@maxdancona,
maxdancona wrote:
I am a Software Engineer working in AI (specifically Speech Recognition and Natural Language Processing). My career includes design and programming. You can insult me all you want. But I do know what I am talking about, and I am trying to bepatient to explain it to you. If what I am saying is not interesting to you... then there is no need for me to be wasting my time or yours.
The programming example you give is interesting, but underneath are a bunch of switches. It boils down to a machine that does exactly what it was designed to do. I don't know how the human mind works.... but the human mind does not work like a computer program.
AI is not magic. The current technology involves creating a mathematical module that is designed by human engineers. The computer comes up with a model (basically a set of parameters) that is complex ... but it is using a technique that is carefully crafted by engineers. That is what people like me do for a living. You may not believe this, but we aren't magicians. We are engineers using a specific set of processes to analyze data and create models.
I don't know what you are getting upset about. I am only here because you said that you were interested in discussing how AI (as currently used) works. If you are already set in your ideas about what is going on... then there really point in continuing this discussion.
You are free to believe whatever you want. And, you are free to swear at anyone who tries to explain to you why your beliefs might not be correct.
I have made the point that AI is just a mathematical process. It is not magic, and in its current form it is nowhere near creating a sentient machine that can have its own will any more than a desk lamp or a transistor radio. So unless there is some intelligent discussion (rather than ad hominems) I will leave it at that.
I feel like you were trying to insult my intellect by asking if I thought a lamp has motivation. I thought you would understand why I was using the word motivation. I know a machine doesn't have feelings nor emotions. However the machine would have "needs" all machines have needs.
An AI unit would need power. If it can produce it's own power internally then it's needs for power are taken care of. No need to keep track of it.
However; maybe there are other needs.
The aspect is very very simple. All it needs is to know when it's need has occurred. Such as a sensor. Maybe it's lubrication or something.
If there is a need for lubrication. Such that the sensor turns a switch to on.
Which in programming is a booling, true false. That is a switch, on or off.
If it is triggered to true, then the AI knows to run the functions associated with obtaining lubrication.
We are really no different. We have sensors, pain sensors, hunger pain sensors, temperature sensors, ect ect ect.

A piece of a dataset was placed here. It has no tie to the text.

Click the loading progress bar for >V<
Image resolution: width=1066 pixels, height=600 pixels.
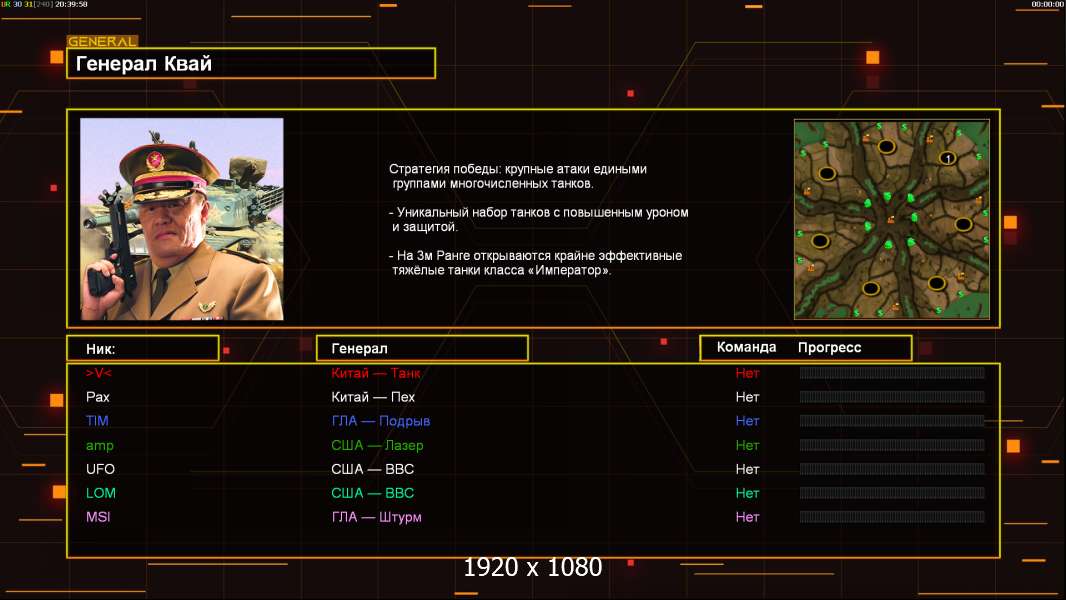[891, 373]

When we feel cold, we run through a very quick series of solutions.
PROBLEM:
You are cold.
SOLUTION:
Deal with it. (problem solved??)
Find warmer spot.
Find more clothing.
Get out of the cooler.
Turn up the heat.
Steal your boyfriends jacket.
Ect ect ect.
It's a process that we do that is incredibly fast, we don't even really recognize it. The same for AI would be very similar.
The AI would have a list of needs. power, repair parts, task functions, ect
And it would have algorithms for each contingency.
But this takes out learning. Learning is a different process. Learning is being able to adapt one bit of information, a solution to a new problem.
Humans are extremely good at this. We have past experience, solutions that worked in the past, but as soon as we are given a new problem to solve we can utilize the past solutions to see if they solve our new problem. We do this very well.
The problem is, machines are terrible at this. Because the solution has a series of steps. But some times those steps are not relevant to the new problem. For us it's easy to omit a step, we are really good at leaving steps out that we find are unnecessary. But computer code is terrible at this. It takes a lot of redundant checks to see if we need this information or not. Or if a piece of information is useful to this new problem.
Learning is the ability to do this even when the two problems are drastically different.